The Gaia hypothesis hinged on the
observation that the planet is self-regulating, or homeostatic. In an extension of Darwinism, life forms are regulated by the environment, and in turn the environment is actively regulated for life. As we saw in Chapter 5, homeostasis is not the same as static behaviour—all life forms are in a constant state of flux—but refers instead to the ability to retain a degree of internal order in a changing environment. The heat of the sun has increased by 25 percent since life began on earth, yet the temperature has remained more or less constant (on this scale, even ice ages count as relatively minor fluctuations). The human body regulates its temperature by shivering if too cold or perspiring if too hot, and other mechanisms. Lovelock, together with the American microbiologist Lynn Margulis, uncovered a number of feedback loops that could act as regulatory influences on a planetary scale. These are similar to those discussed in Chapter 7, but they operate over longer geological time scales.
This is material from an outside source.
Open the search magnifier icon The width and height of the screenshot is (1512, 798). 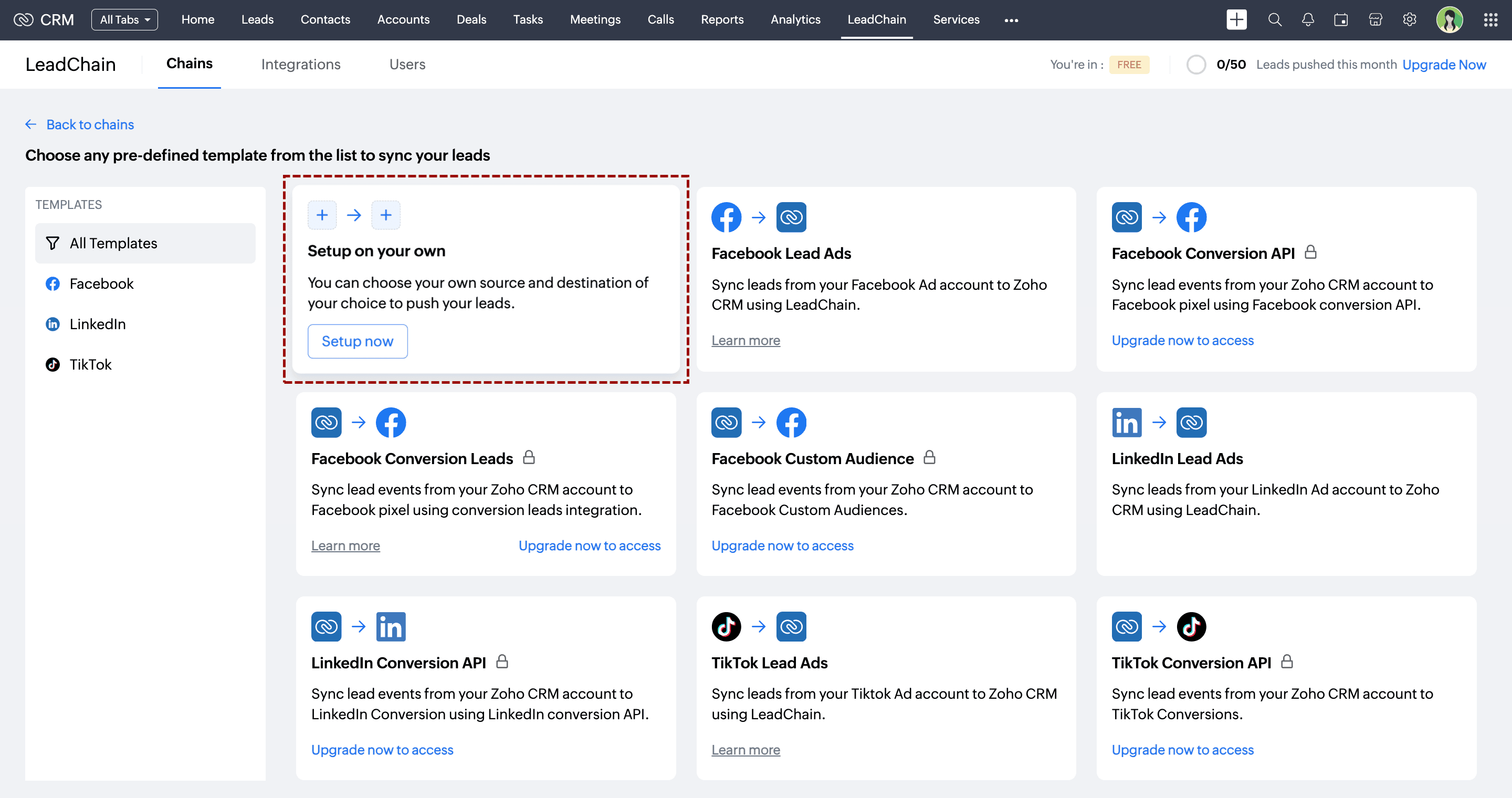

An example is the long-term regulation of carbon dioxide. When volcanoes such as Mount St. Helens erupt, they throw massive quantities of carbon dioxide into the atmosphere. If the carbon were allowed to build up over millennia, the greenhouse effect would make the earth too warm to support life. One process by which carbon dioxide is removed from the atmosphere is rock weathering, where rainwater and carbon dioxide combine with rocks to form carbonates. Lovelock, Margulis, and others discovered that this process is hugely accelerated by the presence of soil bacteria. The carbonates are washed into the ocean, where algae use them to make microscopic shells. When the algae die, their shells sink to the ocean floor, forming limestone sediments. Since the soil bacteria are more active in high temperatures, the removal of carbon dioxide is accelerated when the planet is hot. This has the effect of cooling the planet. Therefore, the whole massive cycle forms a stabilizing negative feedback loop. The idea of self-regulation was illustrated with the conceptual model Daisyworld (see Appendix III).